Decreased expression of Wilms' tumor gene WT-1 and elevated expression of insulin growth factor-II (IGF-II) and type 1 IGF receptor genes in prostatic stromal cells from patients with benign prostatic hyperplasia.

Benign prostatic hyperplasia (BPH) is a common proliferative disorder of unknown etiology. We have previously documented that the insulin-like growth factor (IGF) axis is critical for prostate cell growth and is abnormal in BPH. The type 1 IGF receptor (IGF-1R) is constitutively expressed by most body tissues and plays a significant role in regulating cell proliferation, consistent with the role of its ligands (IGF-I and IGF-II) as important mitogenic factors. The Wilms' tumor gene product (WT-1) is a tumor suppressor that has been shown to be altered in rare kidney tumors and is known to regulate IGF-II and IGF-1R. We investigated the possibility that the expression of prostatic WT-1, IGF-1R, and IGF-II genes is altered in patients with BPH. We utilized primary cultures of prostatic stromal cells grown from normal (n = 9) and hyperplastic (n = 9) surgical specimens and analyzed WT-1, IGF-1R, and IGF-II messenger RNA levels. In all of the BPH cell strains, WT-1 expression (measured by RT-PCR and RNase protection assays) was strikingly lower than that found in normal strains (0-20% of normal, mean 14% of normal, P < 0.01).

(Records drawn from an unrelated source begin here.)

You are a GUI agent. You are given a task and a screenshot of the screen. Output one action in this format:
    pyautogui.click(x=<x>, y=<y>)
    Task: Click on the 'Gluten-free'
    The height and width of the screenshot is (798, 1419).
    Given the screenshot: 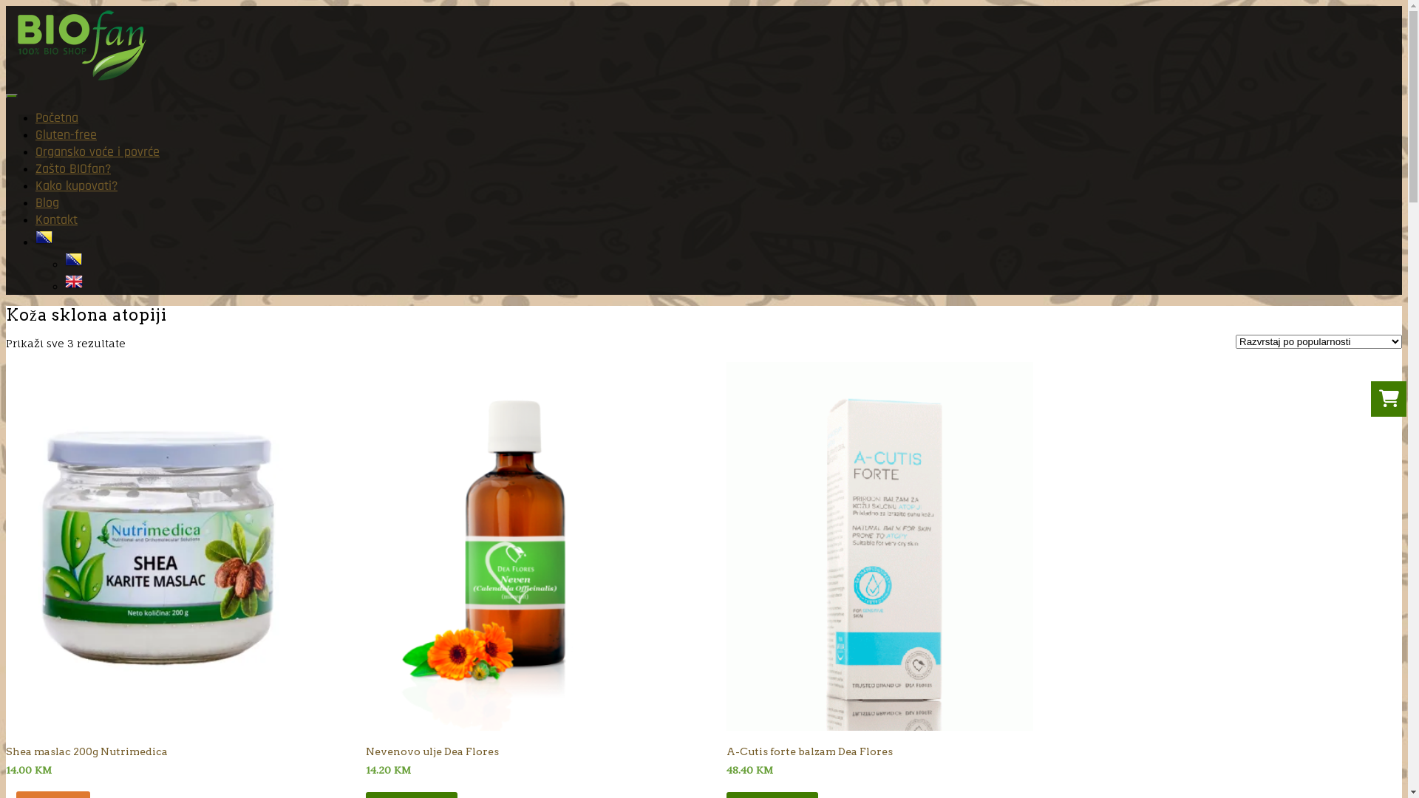 What is the action you would take?
    pyautogui.click(x=35, y=135)
    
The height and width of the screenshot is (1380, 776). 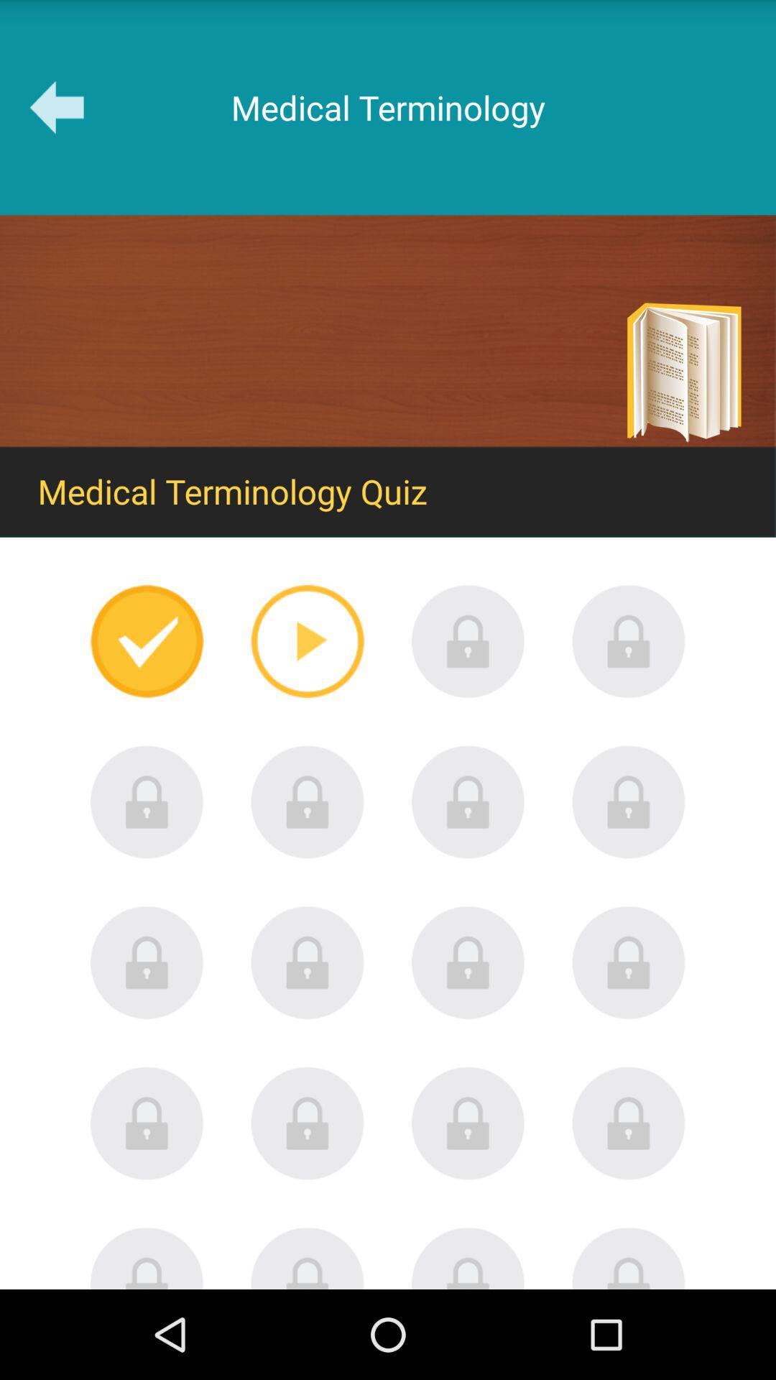 What do you see at coordinates (147, 640) in the screenshot?
I see `done` at bounding box center [147, 640].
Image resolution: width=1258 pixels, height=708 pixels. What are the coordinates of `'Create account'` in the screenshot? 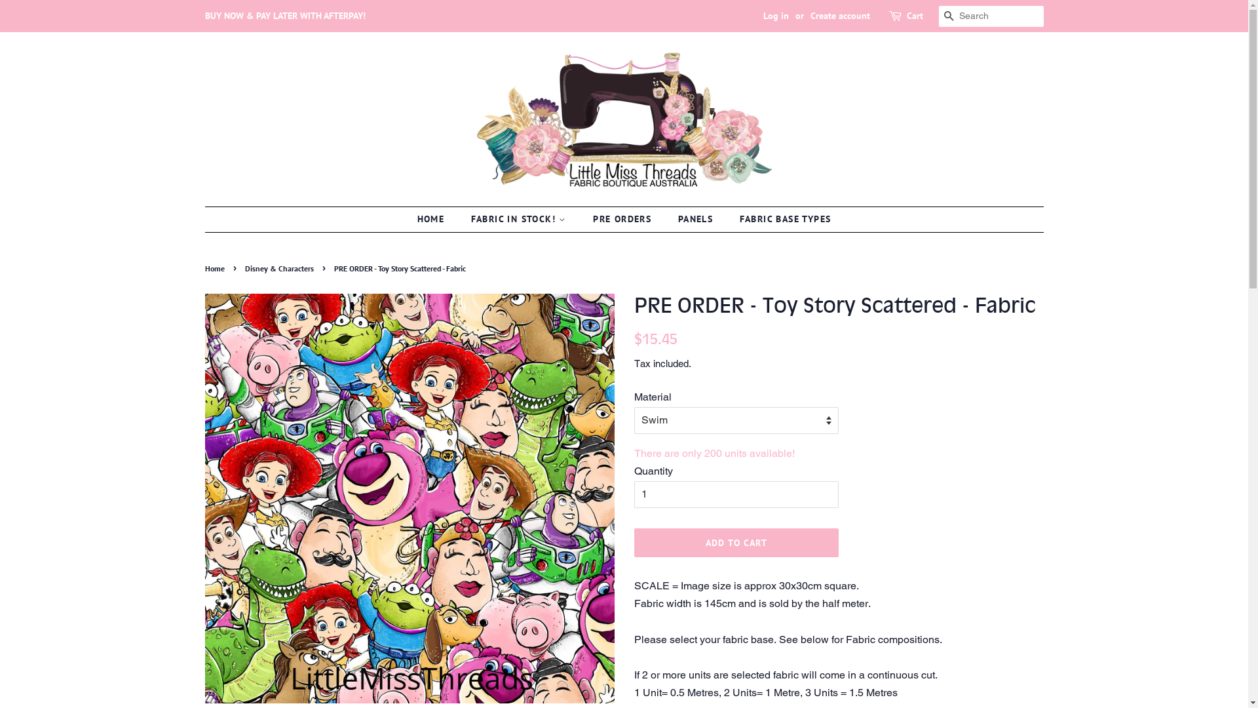 It's located at (840, 15).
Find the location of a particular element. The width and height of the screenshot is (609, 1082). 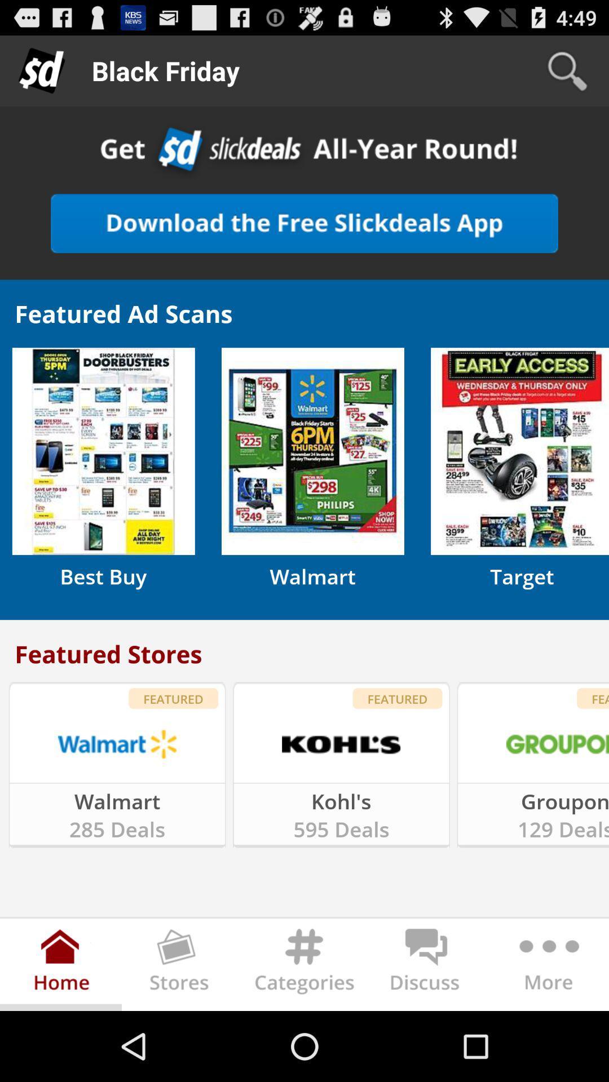

click on categories is located at coordinates (304, 966).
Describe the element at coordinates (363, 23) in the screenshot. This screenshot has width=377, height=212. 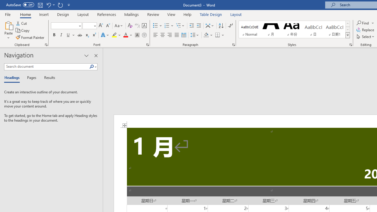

The expression of both the IGF-1R (300% of normal, P < 0.05) and IGF-II (1000% of normal, P < 0.01) messenger RNAs was higher in BPH strains as compared with normal strains. No changes were seen in stromal cell strains derived from prostatic adenocarcinoma. Thus, in cultured human prostatic stromal cell strains from patients with BPH, decreased WT-1 gene expression is associated with increases in the expression of the IGF-1R and IGF-II genes that are known transcriptional targets of WT-1. These findings indicate that reduced expression of the WT-1 tumor suppressor gene and elevated IGF-1R and IGF-II gene expression may be involved in the pathophysiology of prostatic hyperplasia, implying a new role for the Wilms' tumor gene in nonmalignant states.